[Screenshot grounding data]
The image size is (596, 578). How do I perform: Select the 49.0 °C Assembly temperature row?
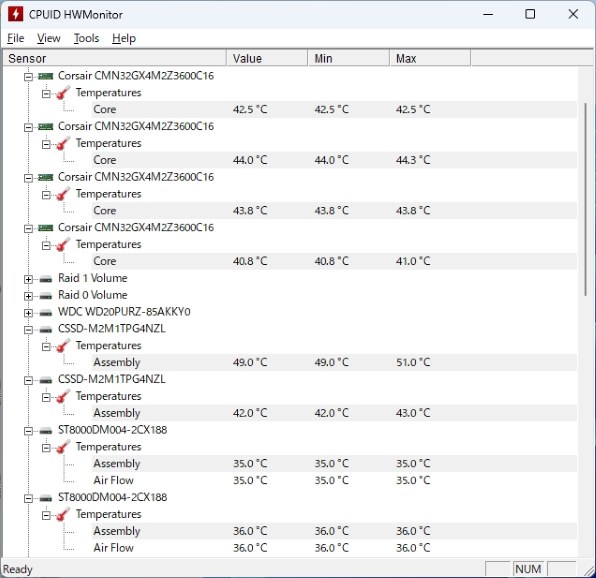click(x=334, y=362)
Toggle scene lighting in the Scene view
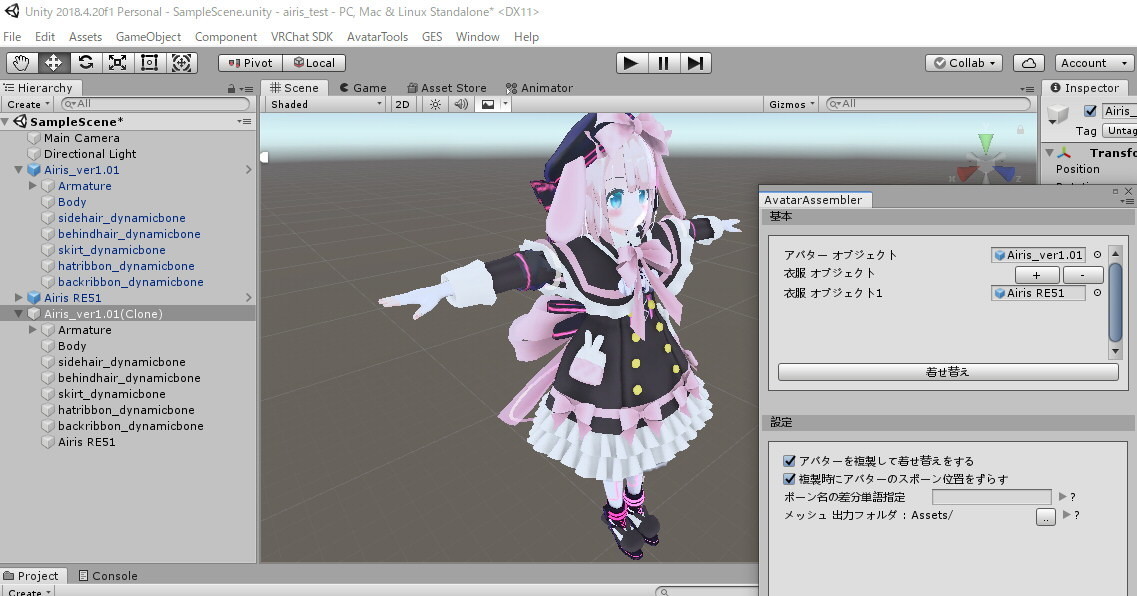Image resolution: width=1137 pixels, height=596 pixels. (x=434, y=103)
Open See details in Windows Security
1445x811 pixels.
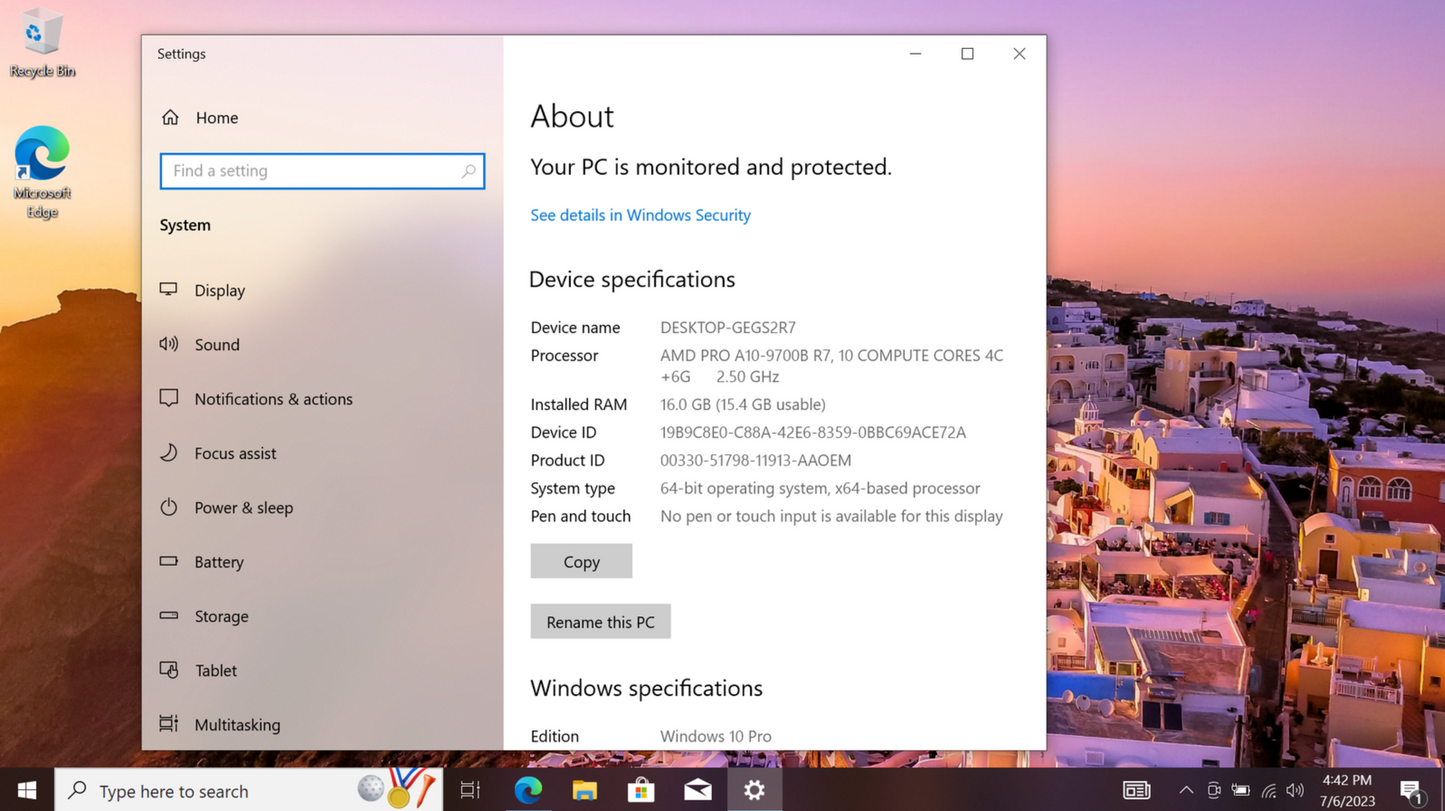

About this task>
Without including the pictures, reproduce all entries exactly.

Answer space>
The image size is (596, 578). How do I perform: Select the 49.0 °C Assembly temperature row?
click(x=334, y=362)
Toggle scene lighting in the Scene view
Image resolution: width=1137 pixels, height=596 pixels. (x=434, y=103)
Open See details in Windows Security
1445x811 pixels.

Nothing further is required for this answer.